***** Отрывок для чтения *****
В структуре УАПЦ были созданы епархиальные советы, открыты бесплатные краткосрочные богословские курсы для подготовки кандидатов в священники, на которых преподавались богословские науки, философия, педагогика, немецкий язык и «украиноведение». Службы в церквах УАПЦ проводились на украинском языке, на нем же выпускались религиозные книги. В некоторых регионах церковное управление было передано в руки украинского культурно-просветительского общества «Просвета». В приходах читалась «молитва за Украину» — как на украинском, так и на церковнославянском языке{807}. Сначала германские власти поддерживали развитие «украинофильской» ориентации церкви, но затем пересмотрели свою позицию из-за налаживания связей между УАПЦ и украинскими националистами{808}.
***** Рабочие данные *****
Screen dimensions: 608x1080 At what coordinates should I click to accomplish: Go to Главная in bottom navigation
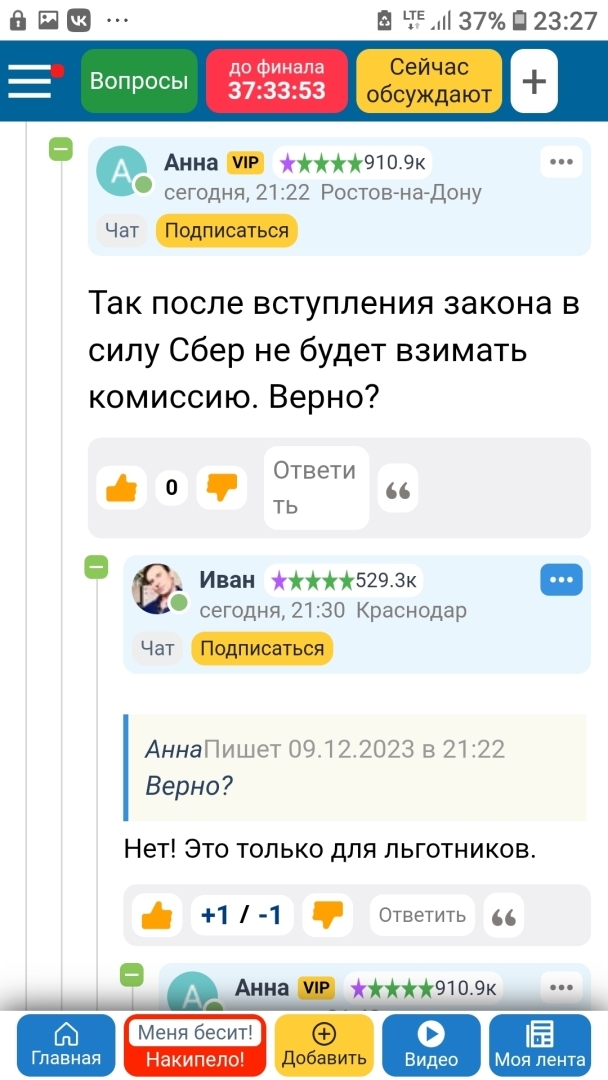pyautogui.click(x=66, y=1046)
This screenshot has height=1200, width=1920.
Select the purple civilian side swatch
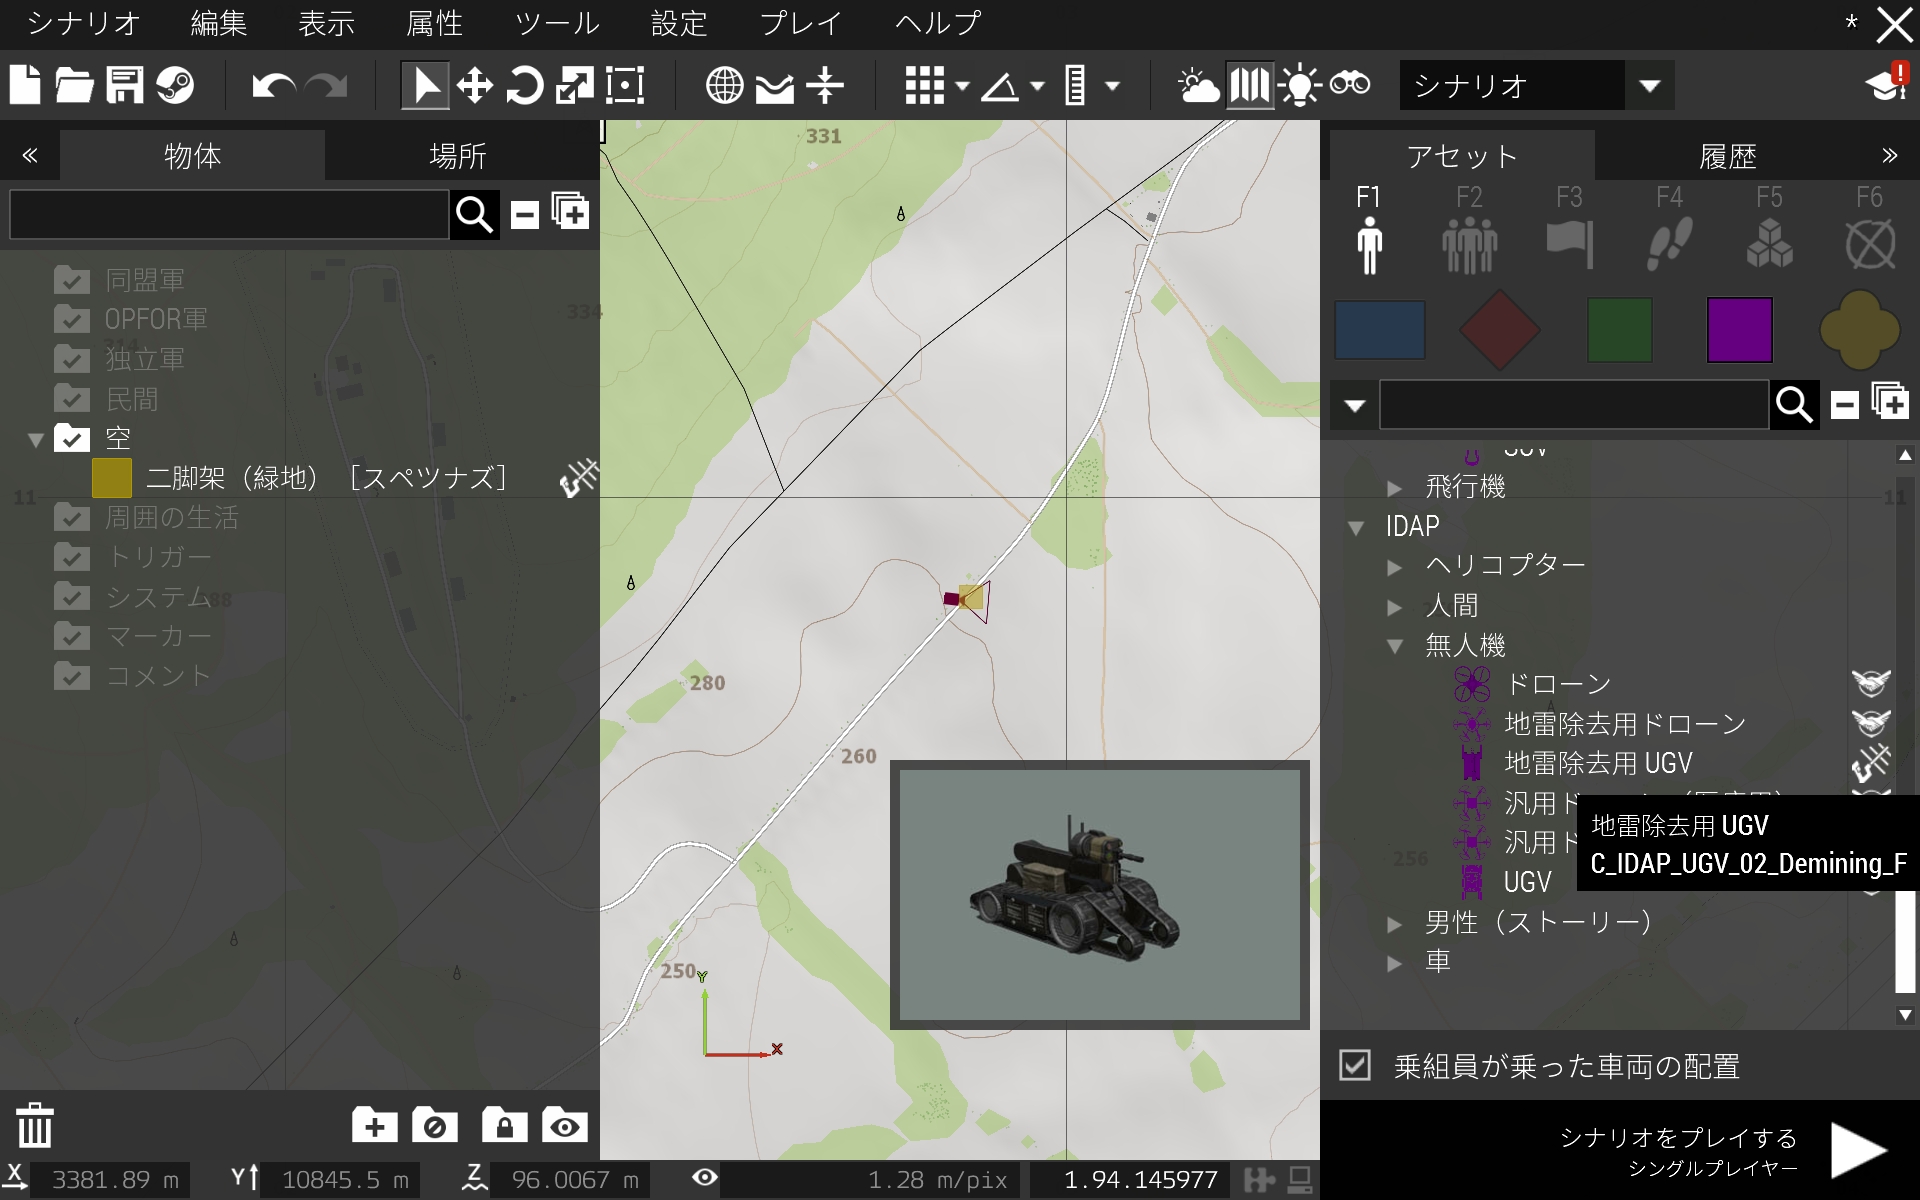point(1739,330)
*****
§ **Задача A**: Преобразуйте весь листинг в таблицу Markdown со столбцами «Номер» и «Строка», пропустив пустые строки. Картинки в ответ не включайте.
§ **Задача B**: Продолжите отрывок об УАПЦ при германских властях с того места, где он заканчивается.

§ **Ответ A**:
| Номер | Строка |
|---|---|
| 1 | Screen dimensions: 608x1080 At what coordinates should I click to accomplish: Go to Главная in bottom navigation |
| 2 | pyautogui.click(x=66, y=1046) |
| 3 | This screenshot has height=1200, width=1920. |
| 4 | Select the purple civilian side swatch |
| 5 | point(1739,330) |

§ **Ответ B**:
В то же время УПЦ, несмотря на некоторую «украинизацию» этой церкви (перевод богослужений на украинский язык и пр.), склонялась к «общерусской» идеологии. Так, на Восточной Украине священники и прихожане УПЦ помогали военнопленным красноармейцам — собирали для них продукты и зимнюю одежду{809}. Хотя нацистские власти не поддерживали УПЦ из-за ее «промосковской» ориентации, в результате они свели свою политику к закулисному манипулированию обеими Церквами, внешне «оставив в покое и тех, и других»{810}. Например, УПЦ был передан главный храм Киева — собор Св. Владимира. На практике положение обеих Церквей зависело от политической ориентации бургомистра того или иного населенного пункта. Например, УАПЦ получила преференции в Киеве, где бургомистром был националист Л.И. Форостовский, а УПЦ — в Днепропетровске, где бургомистр был настроен «прорусски»{811}.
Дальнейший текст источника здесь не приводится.